Start of Information supplied

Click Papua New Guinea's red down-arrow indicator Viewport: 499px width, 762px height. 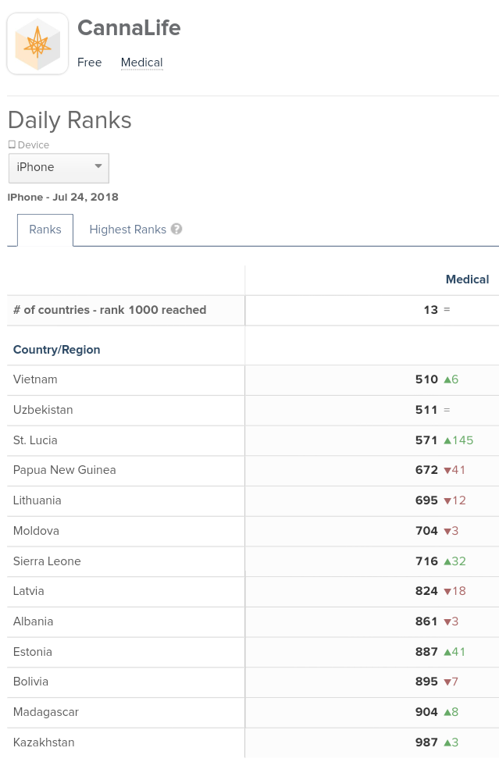447,471
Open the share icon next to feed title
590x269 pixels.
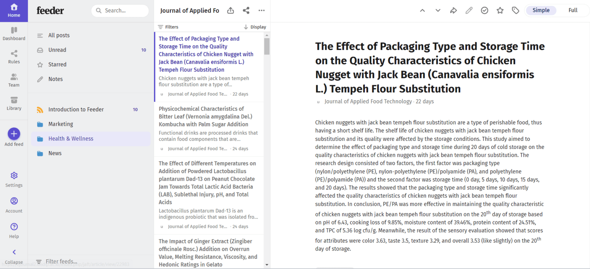[x=246, y=10]
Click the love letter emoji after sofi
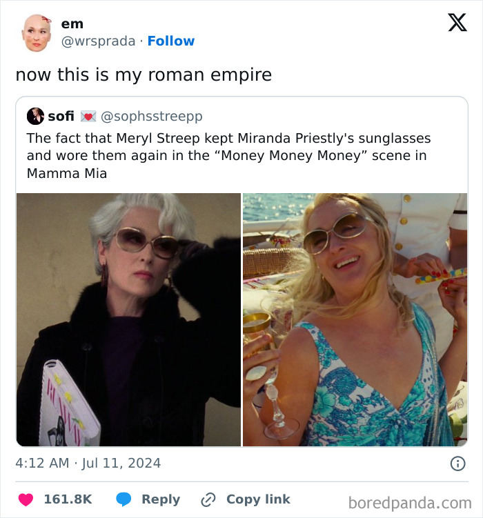Viewport: 483px width, 518px height. pyautogui.click(x=88, y=116)
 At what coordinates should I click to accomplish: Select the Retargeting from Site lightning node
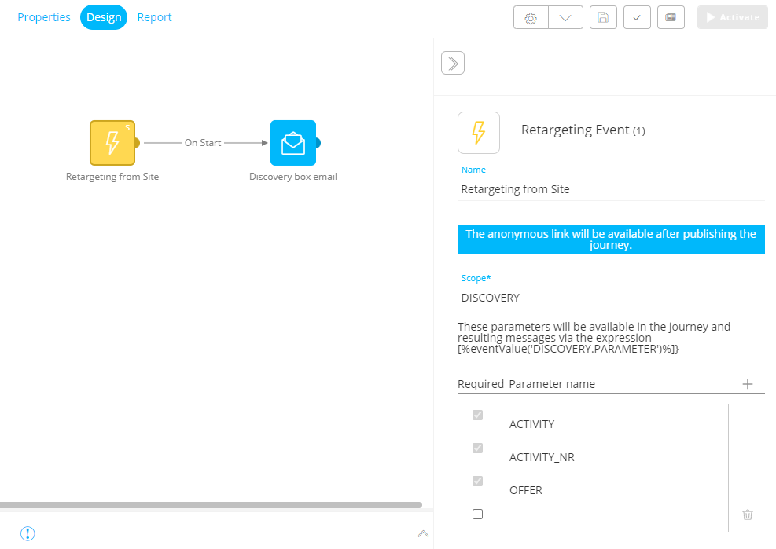[x=112, y=143]
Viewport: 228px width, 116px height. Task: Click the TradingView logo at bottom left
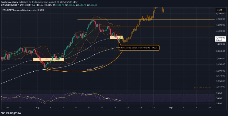tap(11, 113)
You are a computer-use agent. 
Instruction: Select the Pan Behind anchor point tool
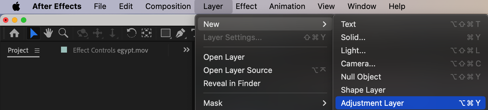coord(146,33)
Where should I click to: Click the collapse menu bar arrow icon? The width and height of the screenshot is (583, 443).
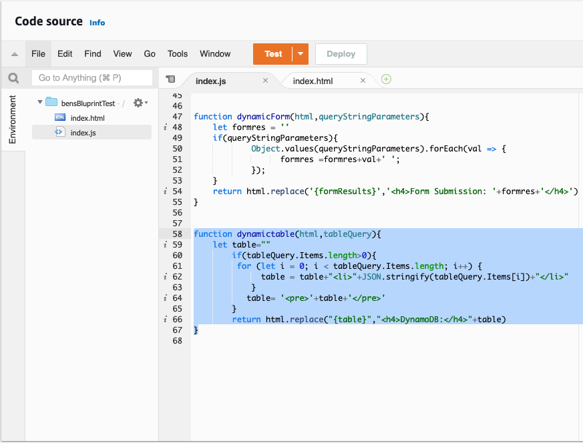click(14, 54)
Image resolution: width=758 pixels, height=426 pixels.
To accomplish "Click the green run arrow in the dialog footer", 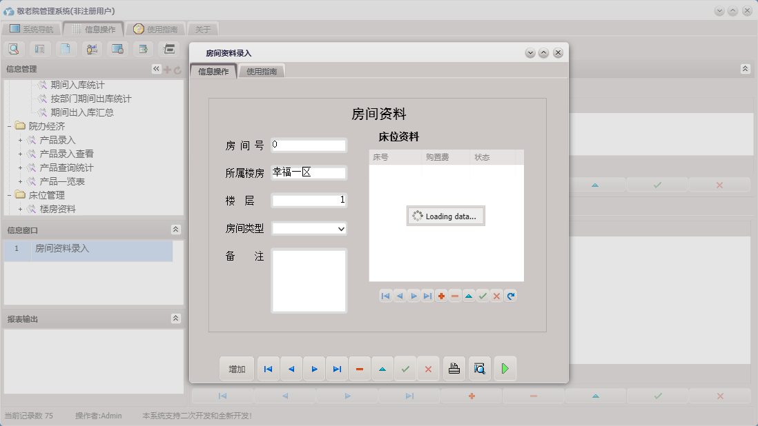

End of Information supplied

### Instructions to follow
From the line that holds "Where should I" to the last line of the records, please copy each line exactly and nothing else. Pictures stay out.

### Solution below
Where should I click to: Click the collapse menu bar arrow icon? The width and height of the screenshot is (583, 443).
click(14, 54)
Image resolution: width=758 pixels, height=426 pixels.
To accomplish "Click the green run arrow in the dialog footer", 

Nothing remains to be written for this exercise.